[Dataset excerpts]

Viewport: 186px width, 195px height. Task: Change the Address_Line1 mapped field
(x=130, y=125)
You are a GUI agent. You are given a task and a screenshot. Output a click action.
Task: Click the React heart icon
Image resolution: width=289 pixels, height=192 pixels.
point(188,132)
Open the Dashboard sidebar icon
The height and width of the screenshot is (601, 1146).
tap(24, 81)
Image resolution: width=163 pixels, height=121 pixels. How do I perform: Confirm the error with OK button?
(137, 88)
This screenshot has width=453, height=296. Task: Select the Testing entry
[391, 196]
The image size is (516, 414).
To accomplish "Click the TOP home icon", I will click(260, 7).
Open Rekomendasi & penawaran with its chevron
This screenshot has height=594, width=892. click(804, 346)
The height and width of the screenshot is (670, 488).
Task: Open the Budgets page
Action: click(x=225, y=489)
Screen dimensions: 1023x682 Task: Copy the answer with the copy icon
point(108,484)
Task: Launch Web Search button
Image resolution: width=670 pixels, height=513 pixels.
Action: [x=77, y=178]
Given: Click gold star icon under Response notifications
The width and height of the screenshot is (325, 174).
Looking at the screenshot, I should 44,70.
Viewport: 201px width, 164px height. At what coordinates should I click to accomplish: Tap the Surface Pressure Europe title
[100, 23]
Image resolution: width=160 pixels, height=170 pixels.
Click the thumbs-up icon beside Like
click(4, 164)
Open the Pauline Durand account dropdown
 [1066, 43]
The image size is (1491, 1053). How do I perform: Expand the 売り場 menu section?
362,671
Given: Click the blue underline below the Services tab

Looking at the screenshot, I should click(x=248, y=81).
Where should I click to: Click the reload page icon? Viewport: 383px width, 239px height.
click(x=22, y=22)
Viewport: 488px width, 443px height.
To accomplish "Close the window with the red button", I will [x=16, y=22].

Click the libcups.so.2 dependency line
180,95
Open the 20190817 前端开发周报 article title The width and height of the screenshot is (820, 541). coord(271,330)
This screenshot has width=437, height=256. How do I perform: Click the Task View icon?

Exercise details ->
The required output is every line above from the one with "Given: Click gold" down to the one with "Image resolution: width=160", restated word for word, ends included.

Problem solution ->
Given: Click gold star icon under Response notifications
The width and height of the screenshot is (325, 174).
Looking at the screenshot, I should 44,70.
Viewport: 201px width, 164px height. At what coordinates should I click to accomplish: Tap the Surface Pressure Europe title
[100, 23]
Image resolution: width=160 pixels, height=170 pixels.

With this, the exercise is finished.